I am not at work.
We spent all evening on the taxi rank last night, by the end of which time we had made eight pounds between us.
We did not even contemplate going back tonight.
Instead, Elspeth and John are coming over for our traditional Christmas Eve dinner, and we are going to drink gin cocktails.
I know that it is not Christmas Eve. There is no law that says you have got to do traditional things at a traditional time, not yet anyway, although I expect somebody in Whitehall could dream one up if they thought about it hard enough. I can do traditions whenever I jolly well feel like. Also it is jolly nice this year not to have to fib about it. Last year we got together on Christmas Eve and it had to be a secret for the first few hours of the evening because it wasn’t legal until midnight.
It is all right to tell you this now, because the police do not investigate rascally illegal parties that happened more than a year ago, just ask Boris.

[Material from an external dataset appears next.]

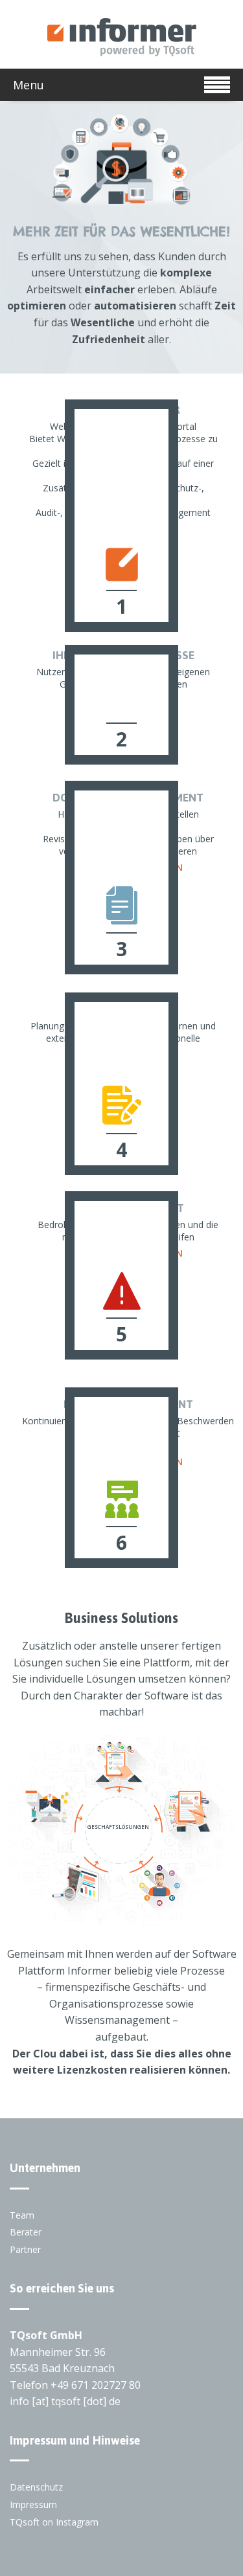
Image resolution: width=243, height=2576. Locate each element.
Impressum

The thing is that this year we might actually make some cash on Christmas Eve. At the very least it is double time, and so even if we only do one job each we will be doing better than last night.
I am pleased with this arrangement.
This has meant that I have occupied the entire day rushing about cooking things and cleaning up. I did not really need to clean up because Elspeth and John are coming. They are not going to run their fingers along the bedroom windowsill to check for black mould or dust or any other evidence of slatternly behaviour. At least I hope they aren’t. They don’t usually.
The thing is that I am going to have a tidy and well-organised house for Christmas, and the prospect of this is making me feel very happy indeed. I have been floating about, looking at my pristine-dust-free dressing table, and feeling small blossoms of contentment.
I rushed about and tidied up and posted the last of the Christmas cards, if yours is late I am sorry, at least I sent it. I bought everything I could think we might possibly need whilst the shops are all shut over the festive period, and then I started cooking things.
We might need all sorts of things. Although most of the world is only closed for Christmas Day and Boxing Day, Windermere is going to be closed until Wednesday. I know this because they told me in the post office.
I have already posted everything, but I do not want to run out of milk.
Hence the fridge is stuffed full of milk and nice things to eat, and now there are lots of cooked things as well. We have got mince pies and cream whipped with yoghurt, and a sponge cake stuffed with fresh fruit and more cream. We have got cheese and ham pie, albeit a bit overdone because I got distracted making peppermint chocolate, and forgot about it, coconut madras prawns and a huge wheel of Cumberland sausage.
I don’t expect that we are going to eat all of this tonight and so we are going to celebrate Christmas Eve with the nicest imaginable taxi picnic. Christmas is going to be splendid.
We have also made the gin cocktails. You put all the ingredients in a huge jam jar and keep shaking it until you stop feeling guilty about the amount of gin you have just sloshed into it compared with everything else.
Not only is the traditional Christmas Eve Dinner not on Christmas Eve, it is also considerably quieter than usual, because neither Lucy nor Elspeth’s daughter are here. Elspeth’s daughter is in Nepal, where she is staying with a friend from Gordonstoun, and Lucy, of course, is working.
It feels like a very quiet Christmas without her, and for this reason we have decided not to make very much fuss this year. Our exciting Christmas was at the Midland, and our exciting New Year comes in January, after everybody else has had enough and is starting to think about credit card bills and tight trousers.
It is now the middle of the night, and I am starting to think about tight trousers, although not very much because I have sensibly dressed in my baggy dungarees. These would not be too tight if I was eight months’ pregnant, and so being asked to accommodate sausages and coconut prawns, hot bread rolls dripping with butter, a couple of slices of pie, jam and cream cake, and about a quart of gin has been a doddle.
I did salad as well, but there was loads of that left, hardly anybody touched it.
It has been a splendid evening.
I might need to go on a long walk tomorrow.